[Source records]

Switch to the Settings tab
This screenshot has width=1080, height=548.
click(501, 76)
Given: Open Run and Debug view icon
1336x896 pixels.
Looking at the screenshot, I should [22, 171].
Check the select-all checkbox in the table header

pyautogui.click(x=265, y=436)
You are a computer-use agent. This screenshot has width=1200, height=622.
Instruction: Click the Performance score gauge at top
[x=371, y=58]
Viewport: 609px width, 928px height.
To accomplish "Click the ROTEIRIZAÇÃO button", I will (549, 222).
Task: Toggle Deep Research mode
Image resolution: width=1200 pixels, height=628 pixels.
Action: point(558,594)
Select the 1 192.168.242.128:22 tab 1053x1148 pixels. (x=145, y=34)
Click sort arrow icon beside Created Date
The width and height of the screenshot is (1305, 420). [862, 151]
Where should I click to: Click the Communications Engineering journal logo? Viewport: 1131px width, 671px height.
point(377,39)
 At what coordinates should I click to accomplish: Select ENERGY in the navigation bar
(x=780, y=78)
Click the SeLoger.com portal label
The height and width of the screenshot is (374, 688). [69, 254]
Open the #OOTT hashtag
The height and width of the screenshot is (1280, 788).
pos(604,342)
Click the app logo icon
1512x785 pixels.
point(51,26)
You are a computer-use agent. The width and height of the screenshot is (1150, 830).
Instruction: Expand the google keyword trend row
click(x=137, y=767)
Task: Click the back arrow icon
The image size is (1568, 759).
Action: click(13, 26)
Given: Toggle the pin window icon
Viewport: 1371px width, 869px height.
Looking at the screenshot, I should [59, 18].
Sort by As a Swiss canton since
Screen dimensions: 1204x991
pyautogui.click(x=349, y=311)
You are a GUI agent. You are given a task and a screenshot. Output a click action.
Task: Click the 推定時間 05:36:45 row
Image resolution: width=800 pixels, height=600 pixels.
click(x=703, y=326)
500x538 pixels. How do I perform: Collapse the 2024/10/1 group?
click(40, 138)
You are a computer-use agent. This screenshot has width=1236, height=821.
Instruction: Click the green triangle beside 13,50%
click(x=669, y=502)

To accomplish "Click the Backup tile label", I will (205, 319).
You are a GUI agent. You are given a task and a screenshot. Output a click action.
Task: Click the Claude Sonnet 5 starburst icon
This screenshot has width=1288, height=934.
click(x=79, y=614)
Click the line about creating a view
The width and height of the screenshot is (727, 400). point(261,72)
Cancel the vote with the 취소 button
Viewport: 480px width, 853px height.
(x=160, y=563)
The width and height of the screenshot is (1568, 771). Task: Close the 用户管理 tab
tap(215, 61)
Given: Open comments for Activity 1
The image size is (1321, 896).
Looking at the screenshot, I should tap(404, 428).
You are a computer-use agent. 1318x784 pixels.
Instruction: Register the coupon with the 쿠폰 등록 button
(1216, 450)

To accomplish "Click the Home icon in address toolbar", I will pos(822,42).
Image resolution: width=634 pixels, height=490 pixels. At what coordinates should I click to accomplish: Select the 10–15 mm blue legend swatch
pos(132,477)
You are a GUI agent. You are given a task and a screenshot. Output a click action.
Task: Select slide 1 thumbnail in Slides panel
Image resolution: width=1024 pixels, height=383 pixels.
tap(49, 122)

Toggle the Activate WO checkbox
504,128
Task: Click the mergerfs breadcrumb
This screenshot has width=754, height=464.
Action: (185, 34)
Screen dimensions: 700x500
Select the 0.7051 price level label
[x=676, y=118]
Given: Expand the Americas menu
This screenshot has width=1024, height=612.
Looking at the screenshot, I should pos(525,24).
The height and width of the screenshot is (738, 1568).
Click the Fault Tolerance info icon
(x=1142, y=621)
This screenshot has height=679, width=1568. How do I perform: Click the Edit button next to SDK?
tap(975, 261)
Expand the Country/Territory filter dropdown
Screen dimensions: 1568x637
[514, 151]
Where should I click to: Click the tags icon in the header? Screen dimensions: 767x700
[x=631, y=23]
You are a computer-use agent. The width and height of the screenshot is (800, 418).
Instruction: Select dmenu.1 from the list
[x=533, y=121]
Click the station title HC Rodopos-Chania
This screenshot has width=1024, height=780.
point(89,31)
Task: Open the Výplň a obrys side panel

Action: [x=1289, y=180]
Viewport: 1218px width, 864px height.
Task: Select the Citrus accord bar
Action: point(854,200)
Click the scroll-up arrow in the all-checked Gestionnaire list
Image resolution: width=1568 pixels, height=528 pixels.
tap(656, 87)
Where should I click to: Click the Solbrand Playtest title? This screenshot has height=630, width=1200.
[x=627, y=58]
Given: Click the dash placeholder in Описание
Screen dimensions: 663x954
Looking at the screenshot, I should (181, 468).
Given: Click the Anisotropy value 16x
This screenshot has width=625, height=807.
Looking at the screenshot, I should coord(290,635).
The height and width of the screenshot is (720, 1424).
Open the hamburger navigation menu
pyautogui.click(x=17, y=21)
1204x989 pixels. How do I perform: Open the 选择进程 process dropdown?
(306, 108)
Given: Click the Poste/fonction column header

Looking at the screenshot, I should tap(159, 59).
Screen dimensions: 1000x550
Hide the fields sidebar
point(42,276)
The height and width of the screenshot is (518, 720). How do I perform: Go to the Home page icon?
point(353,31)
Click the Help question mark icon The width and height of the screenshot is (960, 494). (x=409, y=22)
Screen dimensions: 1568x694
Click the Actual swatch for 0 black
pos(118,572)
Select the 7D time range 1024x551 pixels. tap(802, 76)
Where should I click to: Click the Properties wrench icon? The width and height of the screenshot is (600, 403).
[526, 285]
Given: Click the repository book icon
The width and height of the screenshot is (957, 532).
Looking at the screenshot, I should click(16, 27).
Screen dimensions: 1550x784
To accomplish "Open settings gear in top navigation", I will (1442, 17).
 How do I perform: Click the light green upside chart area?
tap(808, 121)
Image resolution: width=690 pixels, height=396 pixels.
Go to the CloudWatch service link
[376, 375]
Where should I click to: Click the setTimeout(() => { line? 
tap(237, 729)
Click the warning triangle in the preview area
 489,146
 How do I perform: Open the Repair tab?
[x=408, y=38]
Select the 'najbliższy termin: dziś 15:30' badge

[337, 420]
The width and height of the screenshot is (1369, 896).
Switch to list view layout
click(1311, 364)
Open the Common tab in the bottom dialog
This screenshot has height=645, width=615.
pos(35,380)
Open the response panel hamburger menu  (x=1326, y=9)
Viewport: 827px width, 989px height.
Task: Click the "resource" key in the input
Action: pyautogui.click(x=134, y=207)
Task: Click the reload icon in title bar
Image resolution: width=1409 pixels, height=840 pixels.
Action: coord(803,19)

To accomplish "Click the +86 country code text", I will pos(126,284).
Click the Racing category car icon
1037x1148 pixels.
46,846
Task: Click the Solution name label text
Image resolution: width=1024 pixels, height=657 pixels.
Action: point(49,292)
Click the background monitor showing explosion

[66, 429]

* **Goal of the exercise**
Your job is to reproduce the data in full, with every line intact.

* **Answer to the exercise**
Switch to the Settings tab
This screenshot has width=1080, height=548.
click(501, 76)
Given: Open Run and Debug view icon
1336x896 pixels.
Looking at the screenshot, I should [22, 171].
Check the select-all checkbox in the table header

pyautogui.click(x=265, y=436)
You are a computer-use agent. This screenshot has width=1200, height=622.
Instruction: Click the Performance score gauge at top
[x=371, y=58]
Viewport: 609px width, 928px height.
To accomplish "Click the ROTEIRIZAÇÃO button", I will (549, 222).
Task: Toggle Deep Research mode
Image resolution: width=1200 pixels, height=628 pixels.
Action: point(558,594)
Select the 1 192.168.242.128:22 tab 1053x1148 pixels. (x=145, y=34)
Click sort arrow icon beside Created Date
The width and height of the screenshot is (1305, 420). [862, 151]
Where should I click to: Click the Communications Engineering journal logo? Viewport: 1131px width, 671px height.
point(377,39)
 At what coordinates should I click to accomplish: Select ENERGY in the navigation bar
(x=780, y=78)
Click the SeLoger.com portal label
The height and width of the screenshot is (374, 688). [69, 254]
Open the #OOTT hashtag
The height and width of the screenshot is (1280, 788).
pos(604,342)
Click the app logo icon
1512x785 pixels.
point(51,26)
You are a computer-use agent. The width and height of the screenshot is (1150, 830).
Instruction: Expand the google keyword trend row
click(x=137, y=767)
Task: Click the back arrow icon
The image size is (1568, 759).
Action: click(13, 26)
Given: Toggle the pin window icon
Viewport: 1371px width, 869px height.
Looking at the screenshot, I should [59, 18].
Sort by As a Swiss canton since
Screen dimensions: 1204x991
pyautogui.click(x=349, y=311)
You are a GUI agent. You are given a task and a screenshot. Output a click action.
Task: Click the 推定時間 05:36:45 row
Image resolution: width=800 pixels, height=600 pixels.
click(x=703, y=326)
500x538 pixels. How do I perform: Collapse the 2024/10/1 group?
click(40, 138)
You are a computer-use agent. This screenshot has width=1236, height=821.
Instruction: Click the green triangle beside 13,50%
click(x=669, y=502)

To accomplish "Click the Backup tile label", I will (205, 319).
You are a GUI agent. You are given a task and a screenshot. Output a click action.
Task: Click the Claude Sonnet 5 starburst icon
This screenshot has width=1288, height=934.
click(x=79, y=614)
Click the line about creating a view
The width and height of the screenshot is (727, 400). point(261,72)
Cancel the vote with the 취소 button
Viewport: 480px width, 853px height.
(x=160, y=563)
The width and height of the screenshot is (1568, 771). Task: Close the 用户管理 tab
tap(215, 61)
Given: Open comments for Activity 1
The image size is (1321, 896).
Looking at the screenshot, I should tap(404, 428).
You are a computer-use agent. 1318x784 pixels.
Instruction: Register the coupon with the 쿠폰 등록 button
(1216, 450)

To accomplish "Click the Home icon in address toolbar", I will pos(822,42).
Image resolution: width=634 pixels, height=490 pixels. At what coordinates should I click to accomplish: Select the 10–15 mm blue legend swatch
pos(132,477)
You are a GUI agent. You are given a task and a screenshot. Output a click action.
Task: Select slide 1 thumbnail in Slides panel
Image resolution: width=1024 pixels, height=383 pixels.
tap(49, 122)

Toggle the Activate WO checkbox
504,128
Task: Click the mergerfs breadcrumb
This screenshot has width=754, height=464.
Action: (185, 34)
Screen dimensions: 700x500
Select the 0.7051 price level label
[x=676, y=118]
Given: Expand the Americas menu
This screenshot has width=1024, height=612.
Looking at the screenshot, I should pos(525,24).
The height and width of the screenshot is (738, 1568).
Click the Fault Tolerance info icon
(x=1142, y=621)
This screenshot has height=679, width=1568. How do I perform: Click the Edit button next to SDK?
tap(975, 261)
Expand the Country/Territory filter dropdown
Screen dimensions: 1568x637
[514, 151]
Where should I click to: Click the tags icon in the header? Screen dimensions: 767x700
[x=631, y=23]
You are a computer-use agent. The width and height of the screenshot is (800, 418).
Instruction: Select dmenu.1 from the list
[x=533, y=121]
Click the station title HC Rodopos-Chania
This screenshot has width=1024, height=780.
point(89,31)
Task: Open the Výplň a obrys side panel

Action: [x=1289, y=180]
Viewport: 1218px width, 864px height.
Task: Select the Citrus accord bar
Action: point(854,200)
Click the scroll-up arrow in the all-checked Gestionnaire list
Image resolution: width=1568 pixels, height=528 pixels.
tap(656, 87)
Where should I click to: Click the Solbrand Playtest title? This screenshot has height=630, width=1200.
[x=627, y=58]
Given: Click the dash placeholder in Описание
Screen dimensions: 663x954
Looking at the screenshot, I should (181, 468).
Given: Click the Anisotropy value 16x
This screenshot has width=625, height=807.
Looking at the screenshot, I should coord(290,635).
The height and width of the screenshot is (720, 1424).
Open the hamburger navigation menu
pyautogui.click(x=17, y=21)
1204x989 pixels. How do I perform: Open the 选择进程 process dropdown?
(306, 108)
Given: Click the Poste/fonction column header

Looking at the screenshot, I should tap(159, 59).
Screen dimensions: 1000x550
Hide the fields sidebar
point(42,276)
The height and width of the screenshot is (518, 720). How do I perform: Go to the Home page icon?
point(353,31)
Click the Help question mark icon The width and height of the screenshot is (960, 494). (x=409, y=22)
Screen dimensions: 1568x694
Click the Actual swatch for 0 black
pos(118,572)
Select the 7D time range 1024x551 pixels. tap(802, 76)
Where should I click to: Click the Properties wrench icon? The width and height of the screenshot is (600, 403).
[526, 285]
Given: Click the repository book icon
The width and height of the screenshot is (957, 532).
Looking at the screenshot, I should click(16, 27).
Screen dimensions: 1550x784
To accomplish "Open settings gear in top navigation", I will (1442, 17).
 How do I perform: Click the light green upside chart area?
tap(808, 121)
Image resolution: width=690 pixels, height=396 pixels.
Go to the CloudWatch service link
[376, 375]
Where should I click to: Click the setTimeout(() => { line? 
tap(237, 729)
Click the warning triangle in the preview area
 489,146
 How do I perform: Open the Repair tab?
[x=408, y=38]
Select the 'najbliższy termin: dziś 15:30' badge

[337, 420]
The width and height of the screenshot is (1369, 896).
Switch to list view layout
click(1311, 364)
Open the Common tab in the bottom dialog
This screenshot has height=645, width=615.
pos(35,380)
Open the response panel hamburger menu  (x=1326, y=9)
Viewport: 827px width, 989px height.
Task: Click the "resource" key in the input
Action: pyautogui.click(x=134, y=207)
Task: Click the reload icon in title bar
Image resolution: width=1409 pixels, height=840 pixels.
Action: coord(803,19)

To accomplish "Click the +86 country code text", I will pos(126,284).
Click the Racing category car icon
1037x1148 pixels.
46,846
Task: Click the Solution name label text
Image resolution: width=1024 pixels, height=657 pixels.
Action: point(49,292)
Click the background monitor showing explosion

[66, 429]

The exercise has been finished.